Mexico lawmakers shut Congress doors to stop oil bill


(MENAFN- AFP) Leftist lawmakers locked themselves inside Mexico's chamber of deputies Wednesday to prevent the lower house from debating a controversial oil reform bill that passed the Senate hours earlier.

Around 20 lawmakers took over the chamber's podium, unfurling a banner with the words "traitors" in big letters after wrapping chains around the handles of a door and piling up chairs.

"We cannot allow a handful of people to take and give away the nation's property," deputy Maria Luisa Alcalde of the Citizen Movement Party said from the podium, joined by members of the Democratic Revolution Party (PRD) and the Workers Party.

The bill moved to the lower chamber after the Senate voted in favor of the reform championed by President Enrique Pena Nieto.

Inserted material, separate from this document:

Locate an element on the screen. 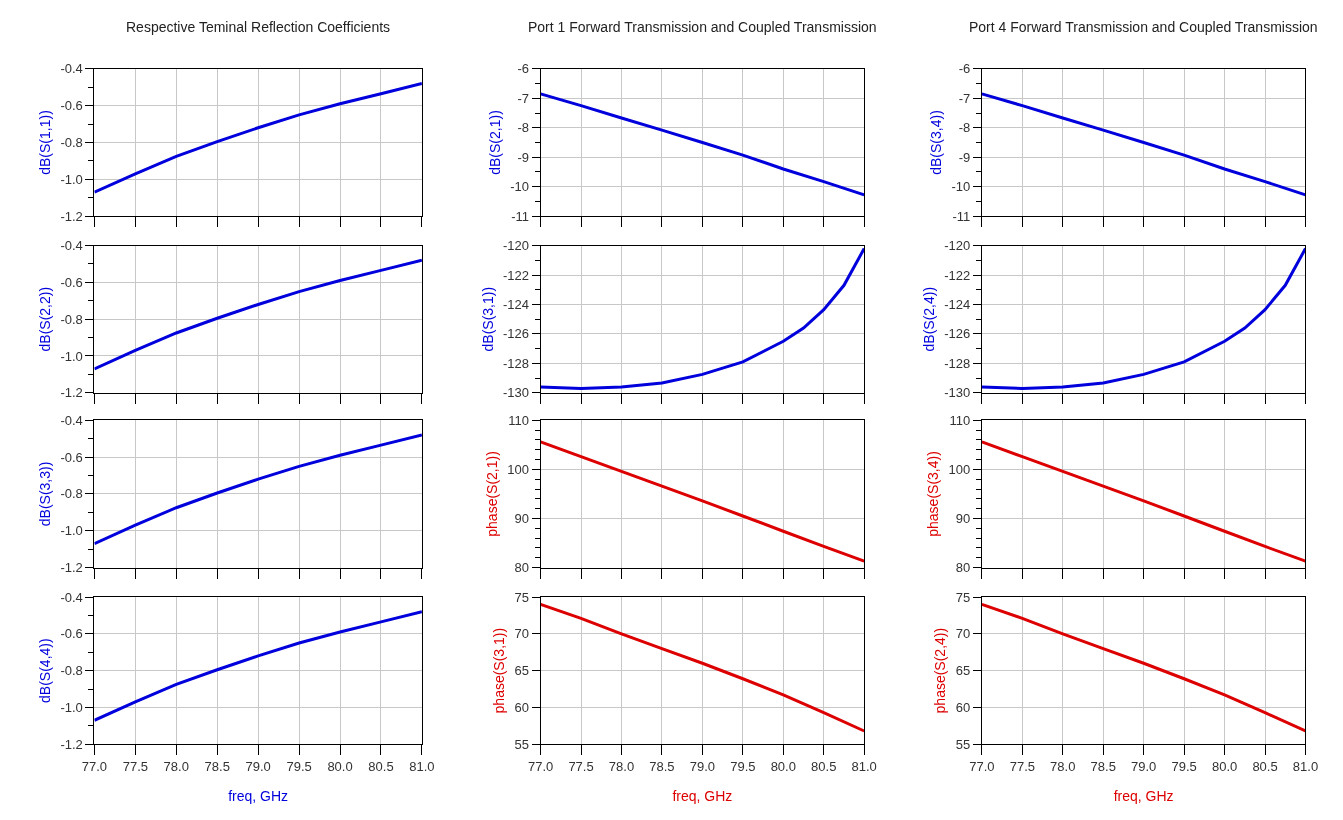 The width and height of the screenshot is (1343, 820). y-axis-title: dB(S(2,4)) is located at coordinates (928, 319).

The legislation aims to open the state-controlled energy sector to private investment, ending the 75-year-old oil monopoly.

The legislation would let private firms explore and extract oil and gas, as well as share profits, production and risk with the state-run energy giant Pemex, ending a ban cemented in the country's very constitution.

The proposed constitutional changes stem from a deal between Pena Nieto's centrist Institutional Revolutionary Party (PRI) and the conservative opposition National Action Party (PAN).

Analysts say the bill goes further than Pena Nieto's original proposal. Supporters of the reform say it is badly needed to revive Pemex, give Mexico the tools to drill for more gas and oil and reverse a trend of falling production.

But leftist opponents have branded the plan treason and a submission to US oil companies, calling the legislation a bid to privatize a symbol of national sovereignty.